Step aside, Claire Underwood is here and she's speaking about something very important: becoming famous at a later age in life. In an interview with Vanity Fair, Robin Wright talks her age and how stardom didn't come for her until later in life. She recognizes that people are now noticing her and respecting her work more, most likely because of her role in Netflix's House of Cards. Yes, in 1987, Wright first came on the scene for The Princess Bride, but ever since then, she admits she was more focused on her role as a mother and wife to ex-husband Sean Penn. Wright said,
We agreed as parents that we’d not work at the same time, so that one of us was always with the kids. He was making more money than I was at the time, so it was a simple decision: "You go work—I’ll stay with the kids."
Now that their kids are grown up and Wright is older, she feels she is ready to take the world by storm and continue to make a name for herself. She said,
I feel as though I’ve just graduated. I mean, I never went to college. I was pregnant at 23. You hear people say how they have "arrived," but it was just always there, waiting to come out. For me, it just took a long time. I’m 48. I’m finally a person. I think I’m finally ready.

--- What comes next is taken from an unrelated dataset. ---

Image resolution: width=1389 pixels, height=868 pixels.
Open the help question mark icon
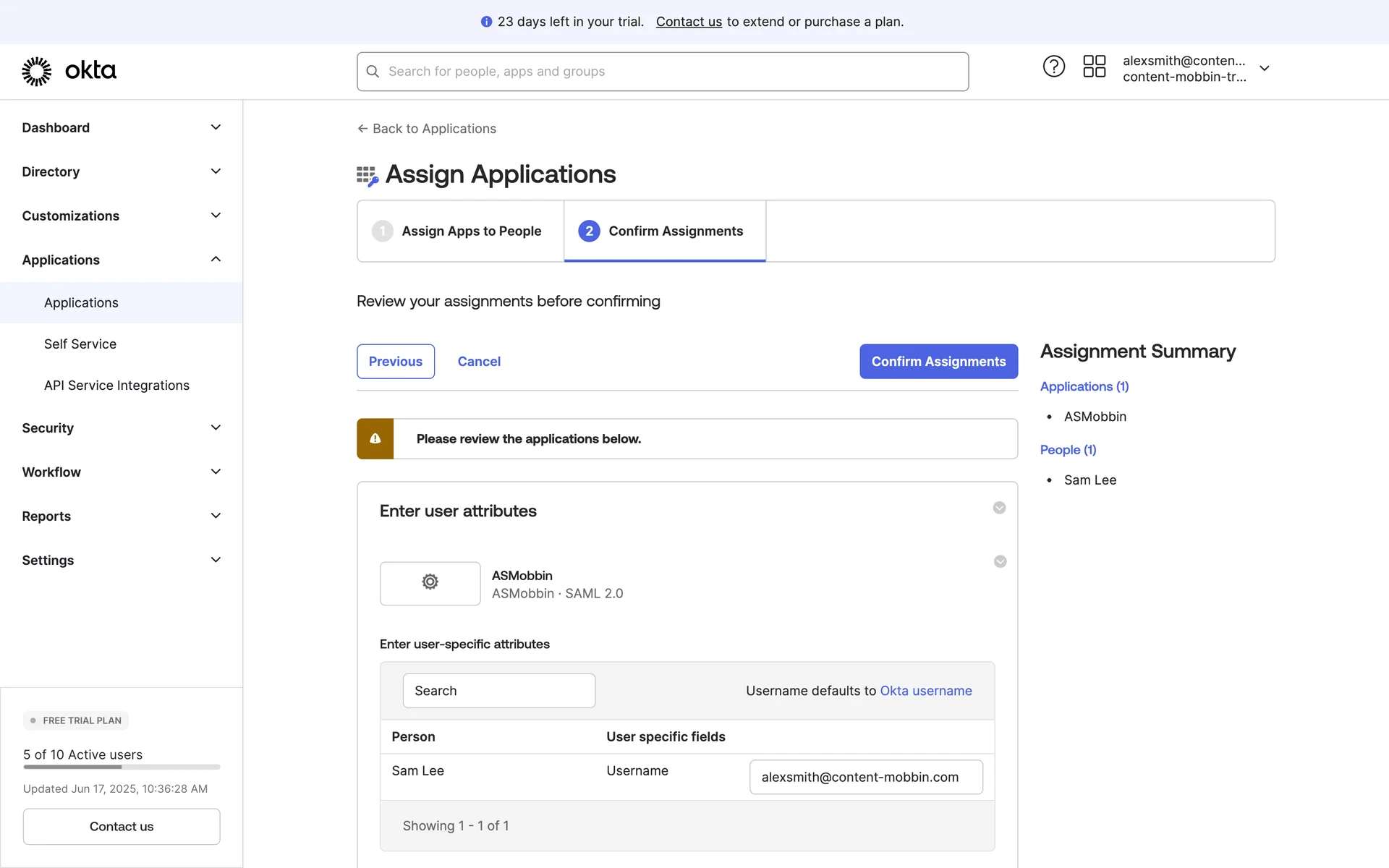click(1053, 67)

With those few words, Wright is proving that you can peak at any age. Just because you're in your 40s, 50s, or 60s, doesn't mean you're life and career are over. You can be relevant at any age, which is something Hollywood is still, unfortunately, figuring out. Even though she doesn't mention ageism directly, in a way, Wright is defying the stereotype so many struggle with in the entertainment industry.
For example, take Madonna who is fighting ageism to its core. She's is continuously showing how women, especially, can do anything no matter their age. You don't have to be young to be successful. As Madonna said in an interview with Rolling Stone, "So if I have to be the person who opens the door for women to believe and understand and embrace the idea that they can be sexual and look good and be as relevant in their fifties or their sixties or whatever as they were in their twenties, then so be it.
Thankfully, we have women like Wright, Madonna, Meryl Streep, Oprah Winfrey, Viola Davis, and many others to show the world that women are a constant force to be reckoned with.
Wright, you might be peaking at 48, and I wouldn't have it any other way.